MATERIAL SUPPLIED
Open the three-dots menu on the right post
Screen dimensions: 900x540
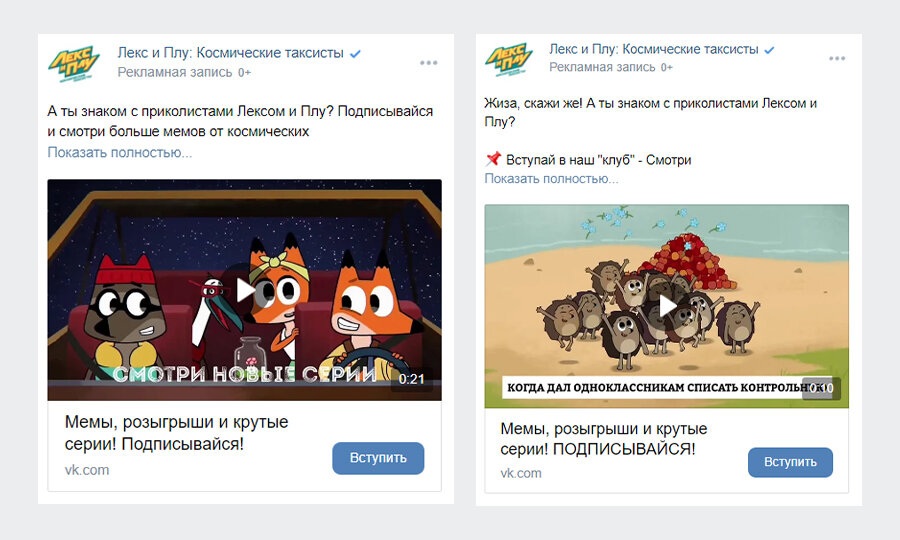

==

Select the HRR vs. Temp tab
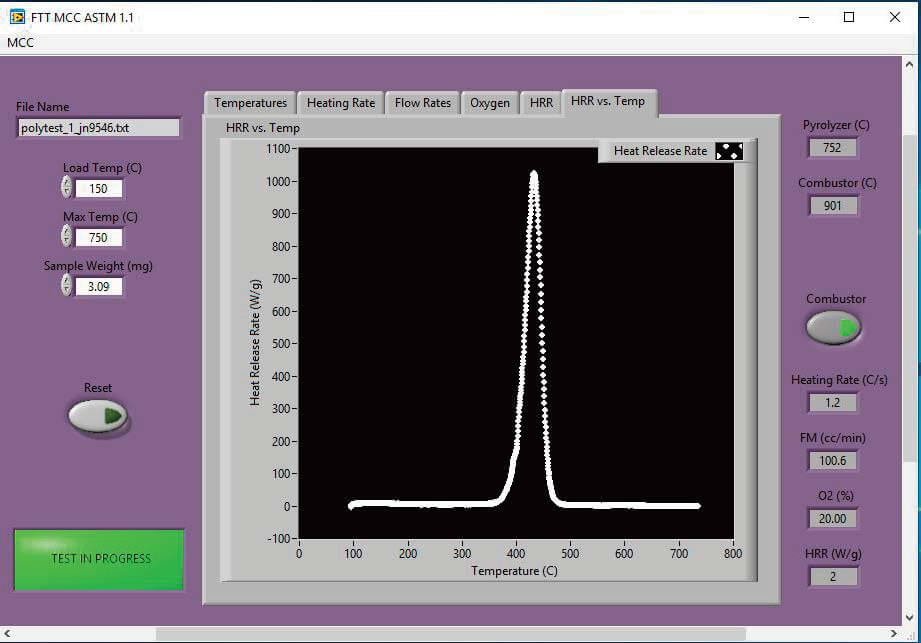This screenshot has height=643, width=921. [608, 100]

* * *

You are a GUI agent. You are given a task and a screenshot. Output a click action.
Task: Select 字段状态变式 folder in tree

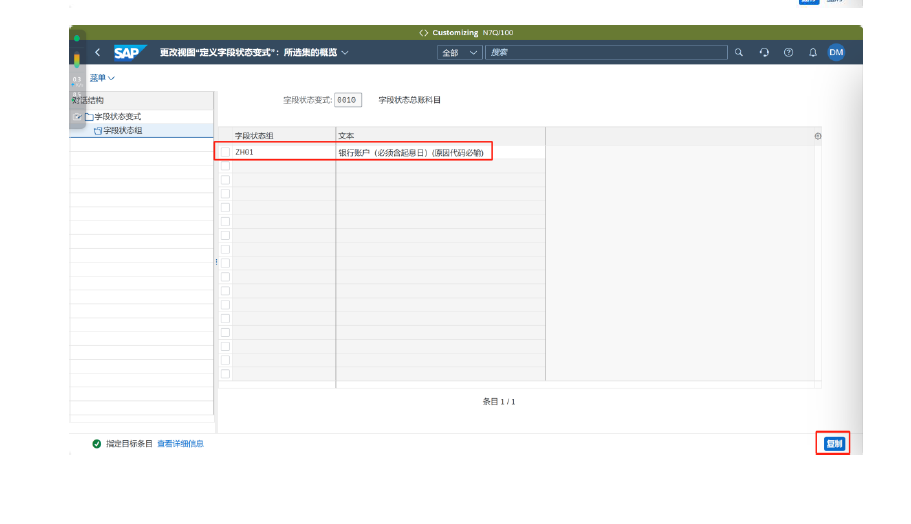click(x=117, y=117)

WHAT TO DO
Please duplicate the records, starting with the line that contains "Open the three-dots menu on the right post" and going on through the line that contains "Screen dimensions: 900x540", keeping both of those lines.

SOLVED PROBLEM
Open the three-dots menu on the right post
Screen dimensions: 900x540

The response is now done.